Probably the knowledge of the profound responsibility we have to each animal with which we come into contact. With each field response or capture effort, we become stewards of that individual animal. Its life is literally in our hands and it is difficult knowing that we cannot control every condition in the field. Whether capturing black bears in the desert, kit foxes in the city, elk in an enclosure or deer in the mountains, the focus, intensity and level of preparation remain the same. As biologists, we are armed with the expertise and experience to respond where others may not. That responsibility is not to be taken lightly. Another major challenge is balancing people’s expectations about when a field response, intervention or capture effort is necessary versus inappropriate.

What is the most challenging aspect of your career as an environmental scientist?
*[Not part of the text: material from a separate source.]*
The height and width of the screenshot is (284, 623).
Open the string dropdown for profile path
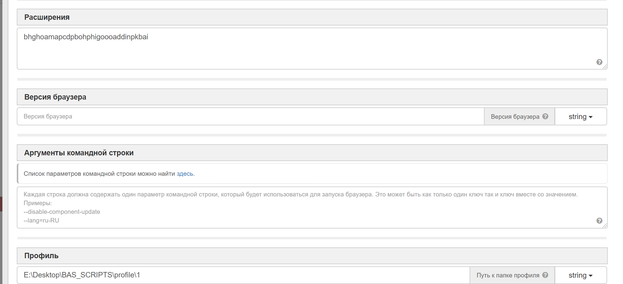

Trying “to do it all” in a 40-hour work week. As a unit wildlife biologist, I am on the front line and often in the public eye. It can be challenging to address everything that comes my way in the order and manner in which I would like to address things. Another challenging aspect is serving members of the public through education and outreach in a manner that empowers them to co-exist with wildlife, drives science-based management and conservation and balances the expectations people may have about how wildlife “should” act or behave.

If you had free reign and unlimited funding, what scientific project would you most like to do?
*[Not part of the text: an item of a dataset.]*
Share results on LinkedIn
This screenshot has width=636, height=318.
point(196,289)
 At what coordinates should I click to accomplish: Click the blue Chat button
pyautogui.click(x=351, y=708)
There are almost too many areas of scientific interest, management and conservation to narrow the scope. Kern County has the most diverse range of habitats of any county in the state; it is a remarkable place. I would love to conduct a study to assess genetics, disease, predation, fecundity (reproductive rates and success) and recruitment (fawn survival) of migratory and resident deer herds. I would love to conduct a study to assess genetics, survival, mortality and disease impacts on mountain lions and black bears. A study on the abundance, fecundity, and mortality of lesser studied species or species of special concern in Kern, such as fishers, would also be valuable. In particular, conducting a study to further assess genetics, disease impacts and mortality of the urban kit fox population in Bakersfield would be incredible. Really, I would love to do it all… I guess I would need a whole stable of research scientists on my team!

Any advice for people considering careers in science or natural resources?

Be bold, be serious, be focused, and never lose faith that you can end up exactly where you were meant to be with a career in science or natural resources. Serving as a professional scientist (such as a wildlife biologist) is a true calling, and the path is not always direct or clear. Do not limit yourself -- be open to pursuing different opportunities and unique experiences and never stop trying to gain new skills, diversify your skill set and cultivate deeper expertise. Remember that a college degree is critical and an advanced degree is valuable, although not vital. And finally, taking initiative is non-negotiable. Do not be passive. Show a willingness to acquire experience (either paid or volunteer) as readily as you attain your education, rather than waiting to graduate with a degree and then hoping to find career-relevant work. Building a career is a lifetime process, a journey, and no one can start it for you except you.